[Problem statement] What you return must match the records word for word, except that images are dropped.

--- Records supplied ---

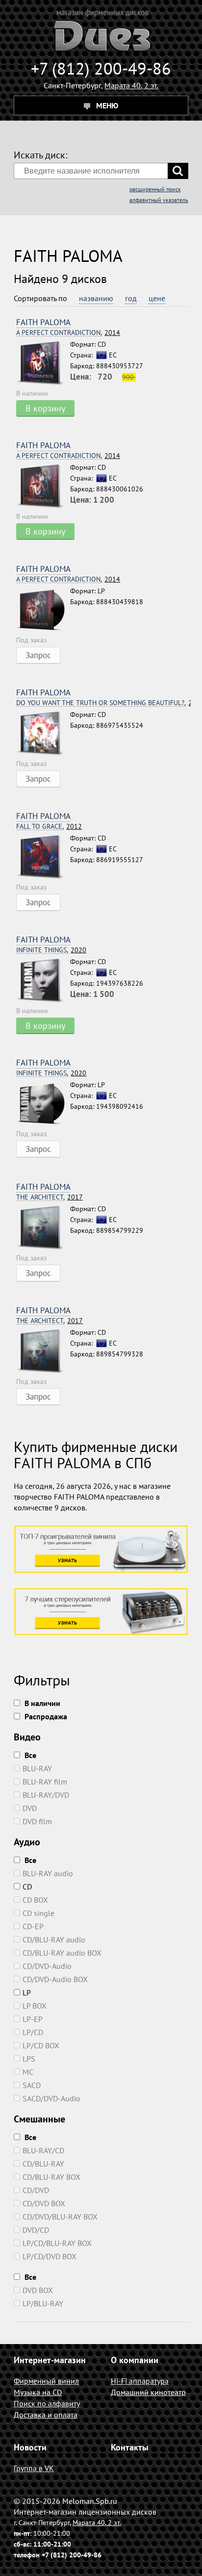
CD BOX (35, 1900)
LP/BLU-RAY (43, 2303)
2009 (103, 703)
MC (28, 2072)
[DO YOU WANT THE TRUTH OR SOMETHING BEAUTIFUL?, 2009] (43, 733)
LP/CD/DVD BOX (49, 2256)
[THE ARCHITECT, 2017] (43, 1227)
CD (27, 1886)
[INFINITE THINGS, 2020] (43, 980)
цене (157, 298)
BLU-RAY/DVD (46, 1795)
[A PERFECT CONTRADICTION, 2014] (43, 363)
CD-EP (33, 1926)
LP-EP (33, 2019)
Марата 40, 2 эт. (131, 85)
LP (27, 1992)
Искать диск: (40, 155)
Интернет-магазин (50, 2360)
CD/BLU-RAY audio (54, 1939)
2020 (51, 950)
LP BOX (35, 2006)
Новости (30, 2447)
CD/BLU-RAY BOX (51, 2177)
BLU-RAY (37, 1768)
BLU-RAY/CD (43, 2150)
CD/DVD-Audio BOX (55, 1979)
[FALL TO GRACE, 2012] (43, 857)
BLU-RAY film (45, 1781)
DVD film (37, 1821)
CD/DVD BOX (44, 2203)
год (131, 298)
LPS (29, 2059)
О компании (134, 2360)
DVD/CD (36, 2230)
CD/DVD (36, 2190)
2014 (68, 332)
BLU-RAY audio (48, 1873)
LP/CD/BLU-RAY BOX (57, 2243)
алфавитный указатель (158, 200)
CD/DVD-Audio (47, 1966)
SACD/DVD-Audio (51, 2098)
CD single (38, 1913)
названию (96, 298)
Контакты (130, 2447)
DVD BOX (38, 2290)
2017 (49, 1197)
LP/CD (33, 2032)
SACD (32, 2085)
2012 (49, 826)
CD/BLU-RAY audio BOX (62, 1953)
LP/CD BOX (41, 2045)
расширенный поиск (155, 189)
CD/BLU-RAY (43, 2163)
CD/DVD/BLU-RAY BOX (60, 2216)
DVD (30, 1808)
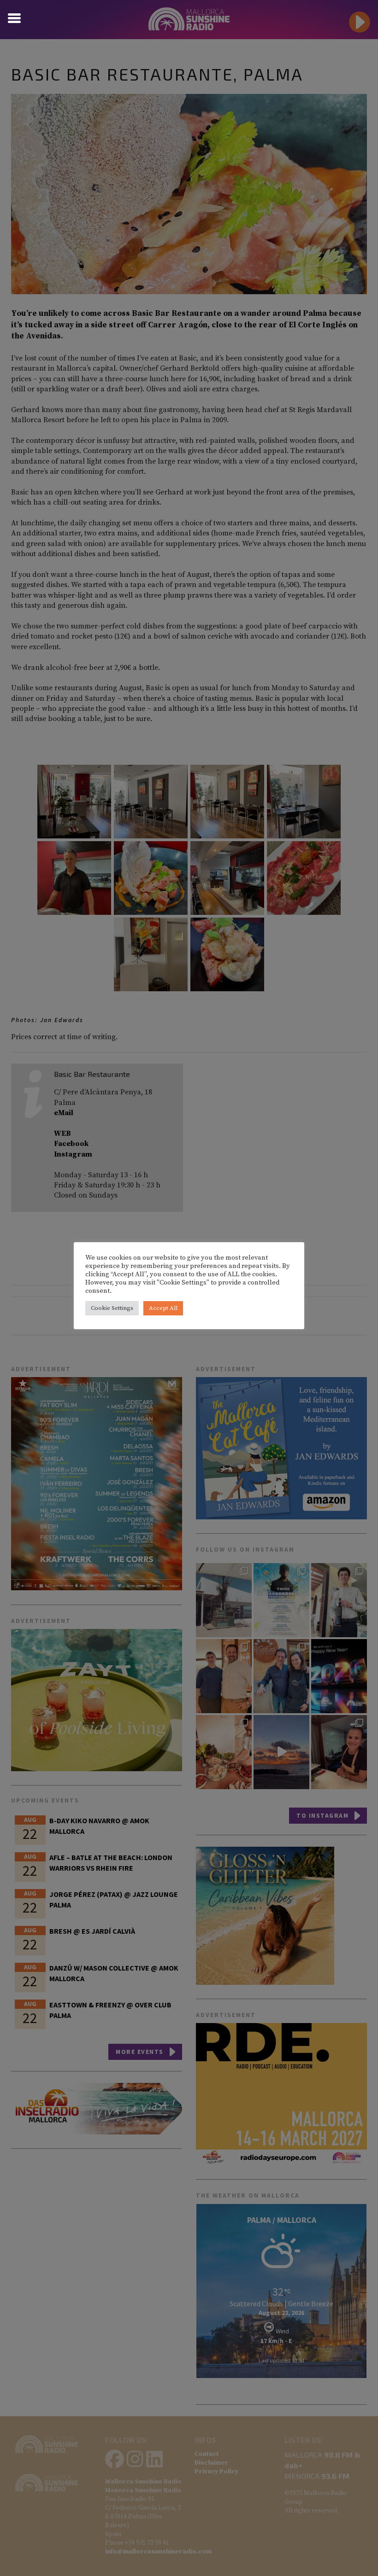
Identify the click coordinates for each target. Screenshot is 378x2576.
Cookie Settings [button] (112, 1308)
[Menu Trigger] (14, 17)
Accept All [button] (163, 1308)
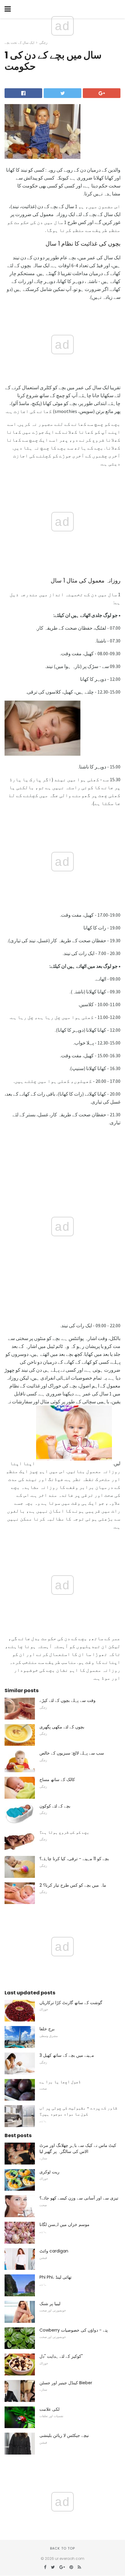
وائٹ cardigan (53, 2251)
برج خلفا (47, 2029)
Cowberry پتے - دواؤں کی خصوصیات (73, 2330)
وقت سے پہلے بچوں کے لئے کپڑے (67, 1700)
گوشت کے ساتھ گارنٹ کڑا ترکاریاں (70, 2003)
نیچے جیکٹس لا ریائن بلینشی (64, 2435)
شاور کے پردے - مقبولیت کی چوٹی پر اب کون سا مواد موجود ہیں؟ (78, 2111)
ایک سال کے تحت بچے (19, 42)
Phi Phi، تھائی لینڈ (55, 2277)
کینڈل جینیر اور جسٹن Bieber (65, 2383)
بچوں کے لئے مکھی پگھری (61, 1727)
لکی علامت (49, 2409)
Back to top (62, 2548)
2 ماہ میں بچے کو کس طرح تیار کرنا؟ (72, 1885)
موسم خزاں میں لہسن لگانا (64, 2224)
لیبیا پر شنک (49, 2304)
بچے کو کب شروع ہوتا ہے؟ (64, 1832)
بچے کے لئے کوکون (54, 1806)
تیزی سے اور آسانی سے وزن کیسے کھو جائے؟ (78, 2198)
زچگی (43, 42)
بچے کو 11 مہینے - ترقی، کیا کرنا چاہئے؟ (74, 1859)
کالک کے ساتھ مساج (57, 1779)
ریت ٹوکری (49, 2172)
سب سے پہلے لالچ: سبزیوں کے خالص (71, 1753)
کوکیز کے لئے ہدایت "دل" (61, 2356)
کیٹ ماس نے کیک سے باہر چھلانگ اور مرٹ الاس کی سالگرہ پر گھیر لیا (77, 2148)
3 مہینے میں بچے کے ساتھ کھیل (66, 2055)
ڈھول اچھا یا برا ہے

---

[Your response]
CD BOX (35, 1900)
LP/BLU-RAY (43, 2303)
2009 (103, 703)
MC (28, 2072)
[DO YOU WANT THE TRUTH OR SOMETHING BEAUTIFUL?, 2009] (43, 733)
LP/CD/DVD BOX (49, 2256)
[THE ARCHITECT, 2017] (43, 1227)
CD (27, 1886)
[INFINITE THINGS, 2020] (43, 980)
цене (157, 298)
BLU-RAY/DVD (46, 1795)
[A PERFECT CONTRADICTION, 2014] (43, 363)
CD-EP (33, 1926)
LP-EP (33, 2019)
Марата 40, 2 эт. (131, 85)
LP (27, 1992)
Искать диск: (40, 155)
Интернет-магазин (50, 2360)
CD/BLU-RAY audio (54, 1939)
2020 (51, 950)
LP BOX (35, 2006)
Новости (30, 2447)
CD/BLU-RAY BOX (51, 2177)
BLU-RAY (37, 1768)
BLU-RAY/CD (43, 2150)
CD/DVD-Audio BOX (55, 1979)
[FALL TO GRACE, 2012] (43, 857)
BLU-RAY film (45, 1781)
DVD film (37, 1821)
CD/DVD BOX (44, 2203)
год (131, 298)
LPS (29, 2059)
О компании (134, 2360)
DVD/CD (36, 2230)
CD/DVD (36, 2190)
2014 (68, 332)
BLU-RAY audio (48, 1873)
LP/CD/BLU-RAY BOX (57, 2243)
алфавитный указатель (158, 200)
CD/DVD-Audio (47, 1966)
SACD/DVD-Audio (51, 2098)
CD single (38, 1913)
названию (96, 298)
Контакты (130, 2447)
DVD BOX (38, 2290)
2017 (49, 1197)
LP/CD (33, 2032)
SACD (32, 2085)
2012 (49, 826)
CD/BLU-RAY audio BOX (62, 1953)
LP/CD BOX (41, 2045)
расширенный поиск (155, 189)
CD/BLU-RAY (43, 2163)
CD/DVD/BLU-RAY BOX (60, 2216)
DVD (30, 1808)
Identify the click coordinates for each target. Screenshot is 378x2576.
Cookie Settings [button] (112, 1308)
[Menu Trigger] (14, 17)
Accept All [button] (163, 1308)
وائٹ cardigan (53, 2251)
برج خلفا (47, 2029)
Cowberry پتے - دواؤں کی خصوصیات (73, 2330)
وقت سے پہلے بچوں کے لئے کپڑے (67, 1700)
گوشت کے ساتھ گارنٹ کڑا ترکاریاں (70, 2003)
نیچے جیکٹس لا ریائن بلینشی (64, 2435)
شاور کے پردے - مقبولیت کی چوٹی پر اب کون سا مواد موجود ہیں؟ (78, 2111)
ایک سال کے تحت بچے (19, 42)
Phi Phi، تھائی لینڈ (55, 2277)
کینڈل جینیر اور جسٹن Bieber (65, 2383)
بچوں کے لئے مکھی پگھری (61, 1727)
لکی علامت (49, 2409)
Back to top (62, 2548)
2 ماہ میں بچے کو کس طرح تیار کرنا؟ (72, 1885)
موسم خزاں میں لہسن لگانا (64, 2224)
لیبیا پر شنک (49, 2304)
بچے کو کب شروع ہوتا ہے؟ (64, 1832)
بچے کے لئے کوکون (54, 1806)
تیزی سے اور آسانی سے وزن کیسے کھو جائے؟ (78, 2198)
زچگی (43, 42)
بچے کو 11 مہینے - ترقی، کیا کرنا چاہئے؟ (74, 1859)
کالک کے ساتھ مساج (57, 1779)
ریت ٹوکری (49, 2172)
سب سے پہلے لالچ: سبزیوں کے خالص (71, 1753)
کوکیز کے لئے ہدایت "دل" (61, 2356)
کیٹ ماس نے کیک سے باہر چھلانگ اور مرٹ الاس کی سالگرہ پر گھیر لیا (77, 2148)
3 مہینے میں بچے کے ساتھ کھیل (66, 2055)
ڈھول اچھا یا برا ہے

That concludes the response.